Description
Title: HMAS Yarra 1936 – 1942 – The Story of a Gallant Sloop
Author: Parry, A F
Condition: Very Good +
Edition: 1st Edition
Publication Date: 1980
ISBN: 0909153078
Cover: Soft Cover without Dust Jacket – 92 pages
Comments: The history of HMAS Yarra during World War 2. Limited Edition of 1000.
HMAS Yarra (U77), named for the Yarra River, was a Grimsby class sloop of the Royal Australian Navy (RAN) that served during World War II. Commissioned in 1936, Yarra remained in service until 4 March 1942, when she was sunk while defending a convoy from five Japanese warships.

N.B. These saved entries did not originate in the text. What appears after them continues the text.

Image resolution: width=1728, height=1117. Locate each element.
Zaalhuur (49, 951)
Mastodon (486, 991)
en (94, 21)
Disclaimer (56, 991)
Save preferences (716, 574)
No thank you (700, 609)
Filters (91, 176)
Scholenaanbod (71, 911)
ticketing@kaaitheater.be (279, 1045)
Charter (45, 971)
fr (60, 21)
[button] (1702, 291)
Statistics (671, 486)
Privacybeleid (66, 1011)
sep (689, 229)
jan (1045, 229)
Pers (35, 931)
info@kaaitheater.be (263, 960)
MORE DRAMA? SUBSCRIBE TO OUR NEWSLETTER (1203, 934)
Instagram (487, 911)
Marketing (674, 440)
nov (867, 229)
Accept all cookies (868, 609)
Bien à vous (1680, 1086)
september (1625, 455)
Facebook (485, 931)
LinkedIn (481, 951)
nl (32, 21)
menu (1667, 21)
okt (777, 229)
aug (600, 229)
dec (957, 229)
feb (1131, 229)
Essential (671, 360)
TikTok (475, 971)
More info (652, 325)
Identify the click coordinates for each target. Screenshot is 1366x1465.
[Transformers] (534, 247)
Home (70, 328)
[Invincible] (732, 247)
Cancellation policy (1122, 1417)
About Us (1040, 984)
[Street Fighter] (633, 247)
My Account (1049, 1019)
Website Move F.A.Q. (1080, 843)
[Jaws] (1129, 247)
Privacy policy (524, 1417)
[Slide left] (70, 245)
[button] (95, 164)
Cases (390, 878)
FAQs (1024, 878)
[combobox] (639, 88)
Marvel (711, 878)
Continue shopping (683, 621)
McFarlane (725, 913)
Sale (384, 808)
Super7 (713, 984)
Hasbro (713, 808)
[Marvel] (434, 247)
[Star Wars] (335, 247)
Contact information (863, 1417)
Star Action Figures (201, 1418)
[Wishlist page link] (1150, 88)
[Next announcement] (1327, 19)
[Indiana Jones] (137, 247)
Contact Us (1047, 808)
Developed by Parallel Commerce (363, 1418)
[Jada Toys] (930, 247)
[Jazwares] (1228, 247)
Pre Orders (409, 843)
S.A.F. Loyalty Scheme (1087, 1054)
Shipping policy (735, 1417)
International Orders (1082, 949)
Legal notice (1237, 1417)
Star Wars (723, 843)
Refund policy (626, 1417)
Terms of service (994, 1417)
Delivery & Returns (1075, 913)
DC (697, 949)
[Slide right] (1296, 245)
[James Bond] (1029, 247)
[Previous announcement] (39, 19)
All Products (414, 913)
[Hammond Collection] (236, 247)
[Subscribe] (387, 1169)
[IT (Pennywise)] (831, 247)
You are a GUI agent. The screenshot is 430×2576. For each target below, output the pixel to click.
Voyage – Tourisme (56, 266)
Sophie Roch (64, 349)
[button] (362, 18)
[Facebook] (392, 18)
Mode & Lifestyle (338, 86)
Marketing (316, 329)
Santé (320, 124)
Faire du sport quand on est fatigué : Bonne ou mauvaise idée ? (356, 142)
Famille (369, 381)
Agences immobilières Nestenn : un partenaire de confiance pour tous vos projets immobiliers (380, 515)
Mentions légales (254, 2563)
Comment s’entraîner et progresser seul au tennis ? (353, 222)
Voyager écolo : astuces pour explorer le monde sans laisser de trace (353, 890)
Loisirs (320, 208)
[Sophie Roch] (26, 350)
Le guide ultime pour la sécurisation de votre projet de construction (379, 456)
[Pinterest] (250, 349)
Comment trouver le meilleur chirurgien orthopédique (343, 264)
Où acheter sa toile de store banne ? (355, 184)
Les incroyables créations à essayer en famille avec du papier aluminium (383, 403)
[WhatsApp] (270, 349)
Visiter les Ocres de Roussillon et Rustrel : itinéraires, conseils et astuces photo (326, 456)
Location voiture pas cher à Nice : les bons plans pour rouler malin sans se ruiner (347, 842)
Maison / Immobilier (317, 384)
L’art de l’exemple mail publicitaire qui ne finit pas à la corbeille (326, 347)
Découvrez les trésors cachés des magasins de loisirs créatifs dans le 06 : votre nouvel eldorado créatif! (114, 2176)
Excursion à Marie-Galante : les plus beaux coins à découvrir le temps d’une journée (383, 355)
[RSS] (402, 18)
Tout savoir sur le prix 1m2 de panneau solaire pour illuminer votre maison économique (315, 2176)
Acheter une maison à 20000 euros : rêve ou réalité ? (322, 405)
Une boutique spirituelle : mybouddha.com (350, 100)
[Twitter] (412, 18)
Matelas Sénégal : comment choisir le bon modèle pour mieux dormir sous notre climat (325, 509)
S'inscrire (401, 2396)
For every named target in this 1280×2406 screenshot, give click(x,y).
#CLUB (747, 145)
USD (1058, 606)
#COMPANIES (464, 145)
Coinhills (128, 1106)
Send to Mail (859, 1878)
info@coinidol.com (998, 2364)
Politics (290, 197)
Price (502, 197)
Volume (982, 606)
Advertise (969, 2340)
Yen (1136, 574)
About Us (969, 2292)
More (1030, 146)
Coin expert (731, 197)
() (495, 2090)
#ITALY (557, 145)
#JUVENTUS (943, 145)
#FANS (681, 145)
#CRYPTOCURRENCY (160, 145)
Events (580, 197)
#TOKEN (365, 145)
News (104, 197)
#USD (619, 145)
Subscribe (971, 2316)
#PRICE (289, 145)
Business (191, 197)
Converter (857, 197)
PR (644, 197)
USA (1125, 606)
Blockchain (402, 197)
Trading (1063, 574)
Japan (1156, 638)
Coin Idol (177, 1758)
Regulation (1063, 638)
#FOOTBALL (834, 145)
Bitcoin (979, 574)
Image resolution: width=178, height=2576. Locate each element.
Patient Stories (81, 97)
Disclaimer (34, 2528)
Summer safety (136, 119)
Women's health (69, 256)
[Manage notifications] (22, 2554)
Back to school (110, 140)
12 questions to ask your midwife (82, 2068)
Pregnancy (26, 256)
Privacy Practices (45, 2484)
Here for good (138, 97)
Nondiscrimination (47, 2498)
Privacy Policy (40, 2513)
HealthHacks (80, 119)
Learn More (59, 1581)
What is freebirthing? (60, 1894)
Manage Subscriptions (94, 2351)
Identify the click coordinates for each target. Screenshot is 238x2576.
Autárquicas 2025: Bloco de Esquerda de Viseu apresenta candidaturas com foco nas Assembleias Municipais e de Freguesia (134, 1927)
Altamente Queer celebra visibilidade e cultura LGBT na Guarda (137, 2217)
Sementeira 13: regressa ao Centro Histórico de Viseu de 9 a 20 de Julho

Yarra was laid down by the Cockatoo Island Dockyard at Sydney, New South Wales on 24 May 1934, launched on 28 March 1935 by Mrs Parkhill, wife of Archdale Parkhill, Minister for Defence, and commissioned into the RAN on 21 January 1936.
On 12 April, Convoy BP7, left Karachi with Yarra escorting. On arrival in the Persian Gulf, the sloop joined the British force involved in the Anglo-Iraqi War.
Early on 4 March 1942, Yarra, commanded by Lieutenant Commander Robert William Rankin RAN, was escorting a convoy near Tjilatjap in the Indian Ocean. Yarra was attacked by the Japanese cruisers Atago, Takao, and Maya, which were accompanied by two destroyers of Japanese Destroyer Division 4: Arashi and Nowaki.
Commander Rankin ordered the convoy to scatter and ordered Yarra to turn and engage the enemy. The sloop was able to engage the Japanese ships for over an hour and a half, before she sank with the loss of 138 of the 172 aboard at the time (Yarra had rescued survivors from the Dutch ship Parigi the day before). Of the 34 survivors, 13 were rescued by Dutch submarine K-XI five days after the sinking, while 21 either died on the liferafts or were never seen again.
The sloop’s wartime service was later recognised with two battle honours: “Libya 1941” and “East Indies 1942”.